Ageson: Unit enters MoU to sell 9.3-acre Gombak land ahead of proposed development . Ageson's 99%-owned subsidiary Solidvest Properties SB has entered into a memorandum of understanding with Koperasi Belia Nasional (Kobena) to sell a 9.325-acre tract of land in Gombak, Selangor, for a consideration of RM35m cash. Kobena intends to appoint Solidvest as the developer for a proposed residential development on the land comprising of 56 semi-detached houses and four bungalows, as well as a pump house and suction tank and an electrical substation. According to Ageson, the estimated GDV of the project is RM85.2m while the estimated gross development cost is RM41.2m, which will be jointly financed by Solidvest's collaboration partner, ShuangLing Holdings Ltd. (StarBiz)

Central Global: Unit bags RM183.29m sub-contract from Pembinaan Urusmesra . Central Global’s (CGB) 70%-owned subsidiary, RYRT International SB, has secured a sub-contract works from a third-party main contractor, Pembinaan Urusmesra SB, worth RM183.29m. It said the contract also included the supply of plant, machinery, labour and materials required for the construction and completion of a project known as "Projek Jalan Semawang Ke Tanjung Kuala Gum-Gum, Sandakan, Sabah”. It said the project shall commence on Oct 14, 2022 and is estimated to be completed by Oct 13, 2025. (Bernama)

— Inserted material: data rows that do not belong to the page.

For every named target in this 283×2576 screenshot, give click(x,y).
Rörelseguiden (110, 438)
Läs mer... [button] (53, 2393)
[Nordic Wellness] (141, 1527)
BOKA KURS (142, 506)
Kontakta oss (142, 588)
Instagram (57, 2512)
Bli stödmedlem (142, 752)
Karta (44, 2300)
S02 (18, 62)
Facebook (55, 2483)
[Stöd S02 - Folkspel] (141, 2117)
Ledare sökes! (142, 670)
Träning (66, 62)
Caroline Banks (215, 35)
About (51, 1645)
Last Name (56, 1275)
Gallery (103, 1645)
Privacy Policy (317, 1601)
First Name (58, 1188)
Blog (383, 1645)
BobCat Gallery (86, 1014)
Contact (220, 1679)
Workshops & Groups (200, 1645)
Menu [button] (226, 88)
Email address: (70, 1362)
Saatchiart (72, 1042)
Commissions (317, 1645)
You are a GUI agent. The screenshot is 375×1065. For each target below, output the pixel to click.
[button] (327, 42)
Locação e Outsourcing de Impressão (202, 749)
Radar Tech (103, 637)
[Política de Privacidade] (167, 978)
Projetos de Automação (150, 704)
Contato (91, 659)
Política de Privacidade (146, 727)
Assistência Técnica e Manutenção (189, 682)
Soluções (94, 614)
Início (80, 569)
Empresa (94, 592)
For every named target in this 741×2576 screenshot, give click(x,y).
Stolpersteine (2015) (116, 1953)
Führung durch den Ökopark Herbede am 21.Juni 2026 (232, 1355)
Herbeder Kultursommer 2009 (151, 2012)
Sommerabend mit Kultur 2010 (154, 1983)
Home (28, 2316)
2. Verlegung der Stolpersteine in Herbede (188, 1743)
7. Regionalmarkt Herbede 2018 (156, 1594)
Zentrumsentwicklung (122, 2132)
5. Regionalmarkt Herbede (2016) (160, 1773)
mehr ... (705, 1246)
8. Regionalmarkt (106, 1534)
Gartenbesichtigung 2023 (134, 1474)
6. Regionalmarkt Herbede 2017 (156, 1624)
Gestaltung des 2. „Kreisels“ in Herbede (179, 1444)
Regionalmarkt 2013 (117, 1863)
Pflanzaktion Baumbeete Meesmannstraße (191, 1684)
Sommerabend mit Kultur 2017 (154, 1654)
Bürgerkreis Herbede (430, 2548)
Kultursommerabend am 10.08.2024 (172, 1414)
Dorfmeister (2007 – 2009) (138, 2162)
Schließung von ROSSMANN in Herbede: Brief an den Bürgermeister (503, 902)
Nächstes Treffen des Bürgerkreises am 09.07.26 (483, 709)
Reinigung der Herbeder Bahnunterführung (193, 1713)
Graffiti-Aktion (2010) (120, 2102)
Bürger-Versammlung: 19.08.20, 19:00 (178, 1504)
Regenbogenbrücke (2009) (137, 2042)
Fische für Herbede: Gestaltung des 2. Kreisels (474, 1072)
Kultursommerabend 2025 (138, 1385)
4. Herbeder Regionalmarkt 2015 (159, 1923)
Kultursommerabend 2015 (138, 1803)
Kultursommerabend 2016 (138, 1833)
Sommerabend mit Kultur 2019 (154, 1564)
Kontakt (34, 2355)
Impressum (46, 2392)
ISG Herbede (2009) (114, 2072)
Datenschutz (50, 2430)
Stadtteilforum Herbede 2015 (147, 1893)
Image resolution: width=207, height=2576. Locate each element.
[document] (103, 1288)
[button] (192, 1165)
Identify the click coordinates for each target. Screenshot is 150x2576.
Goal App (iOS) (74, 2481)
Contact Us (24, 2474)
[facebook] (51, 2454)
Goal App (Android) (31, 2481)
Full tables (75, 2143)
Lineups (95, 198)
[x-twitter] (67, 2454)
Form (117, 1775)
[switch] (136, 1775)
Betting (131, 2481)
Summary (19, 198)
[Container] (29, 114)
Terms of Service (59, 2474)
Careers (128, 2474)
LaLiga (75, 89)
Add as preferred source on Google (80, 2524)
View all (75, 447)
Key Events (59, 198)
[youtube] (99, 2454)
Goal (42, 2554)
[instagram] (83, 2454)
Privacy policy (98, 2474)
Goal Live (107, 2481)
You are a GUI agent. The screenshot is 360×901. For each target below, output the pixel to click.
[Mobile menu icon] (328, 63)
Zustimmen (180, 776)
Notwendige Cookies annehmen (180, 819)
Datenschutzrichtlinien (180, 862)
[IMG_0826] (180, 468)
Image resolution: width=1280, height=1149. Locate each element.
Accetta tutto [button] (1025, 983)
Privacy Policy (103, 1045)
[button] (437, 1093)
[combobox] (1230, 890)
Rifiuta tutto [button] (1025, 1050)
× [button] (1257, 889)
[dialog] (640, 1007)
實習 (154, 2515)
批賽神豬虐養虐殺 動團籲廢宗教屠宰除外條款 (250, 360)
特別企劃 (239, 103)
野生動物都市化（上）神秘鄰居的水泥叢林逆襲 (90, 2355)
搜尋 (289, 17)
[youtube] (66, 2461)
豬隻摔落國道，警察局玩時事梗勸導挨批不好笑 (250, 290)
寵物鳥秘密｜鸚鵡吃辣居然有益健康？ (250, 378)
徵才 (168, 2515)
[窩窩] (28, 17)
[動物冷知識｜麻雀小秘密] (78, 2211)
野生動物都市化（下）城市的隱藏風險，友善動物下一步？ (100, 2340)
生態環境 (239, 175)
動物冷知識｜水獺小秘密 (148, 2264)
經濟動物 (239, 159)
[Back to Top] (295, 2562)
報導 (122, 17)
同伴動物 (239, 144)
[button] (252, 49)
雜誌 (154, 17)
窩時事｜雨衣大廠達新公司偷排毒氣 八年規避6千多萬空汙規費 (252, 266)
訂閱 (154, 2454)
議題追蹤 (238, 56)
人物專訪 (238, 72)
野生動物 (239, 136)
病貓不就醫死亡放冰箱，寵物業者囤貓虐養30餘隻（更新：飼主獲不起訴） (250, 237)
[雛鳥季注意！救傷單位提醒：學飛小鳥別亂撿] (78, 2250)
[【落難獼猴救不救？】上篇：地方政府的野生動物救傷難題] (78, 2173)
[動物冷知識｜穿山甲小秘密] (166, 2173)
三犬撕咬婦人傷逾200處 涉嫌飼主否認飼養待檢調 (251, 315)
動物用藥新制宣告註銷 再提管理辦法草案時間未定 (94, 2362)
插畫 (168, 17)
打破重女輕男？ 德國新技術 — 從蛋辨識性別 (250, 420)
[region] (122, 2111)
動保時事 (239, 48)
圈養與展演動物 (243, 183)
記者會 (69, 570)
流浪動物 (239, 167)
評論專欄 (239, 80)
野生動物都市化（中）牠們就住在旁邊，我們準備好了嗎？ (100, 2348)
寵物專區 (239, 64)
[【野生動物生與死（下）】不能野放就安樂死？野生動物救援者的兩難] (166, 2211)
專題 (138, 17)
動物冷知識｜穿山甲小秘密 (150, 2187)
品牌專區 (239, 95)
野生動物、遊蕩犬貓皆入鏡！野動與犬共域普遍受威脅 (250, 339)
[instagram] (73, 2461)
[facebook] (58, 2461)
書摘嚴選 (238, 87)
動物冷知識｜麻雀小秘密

IPO: ACE Market-bound Betamek aims to raise RM34m from IPO . Betamek which is slated to be listed on Bursa Malaysia’s ACE Market on Oct 26, aims to raise RM33.8m from its IPO exercise. Under the listing exercise, Betamek is issuing 67.5m new shares, representing 15% of the enlarged share capital at an issue price of 50 sen per share. Based on the enlarged share capital of 450m shares, Betamek is expected to have a market capitalisation of RM225m upon listing. (The Edge)

Market Update

The FBM KLCI might open higher today as investors on Wednesday piled into US stocks and government bonds, following a rally in UK assets after the Bank of England intervened to calm turmoil in the gilt market. The central bank on Wednesday announced it would buy long-dated gilts in light of the recent “significant repricing” of UK government debt. The recovery in UK bonds bolstered the 10-year US Treasury, the yield on which fell 0.24 percentage points to 3.73% as investors bought the notes. Earlier on Wednesday the yield pushed higher than 4% for the first time since 2010. The blue-chip S&P 500 ended the day up 2% to end a six-session losing streak. The US benchmark on Tuesday touched its lowest intraday level since November 2020 over investor concerns about the pace of interest rate rises to combat inflation, as well as the effects of the UK’s fiscal and monetary policy on global economic growth. The tech-heavy Nasdaq Composite rose 2.1%. UK equities rebounded following the central bank’s move. The FTSE 100 closed 0.3% higher, but had been down 1.9% earlier in the session.

Back home, Bursa Malaysia ended broadly lower on Wednesday, with the benchmark index heading towards the 1,400 psychological level, in tandem with regional markets amid growing concerns about a global recession. At the closing bell, the benchmark FBM KLCI slipped 8.98 points or 0.64% to settle at 1,401.89, from Tuesday’s close of 1,410.87. In the region, Japan’s Nikkei 225 Index slid 1.50% to 26,173.98, and Hong Kong’s Hang Seng Index tumbled 3.41% to 17,250.88.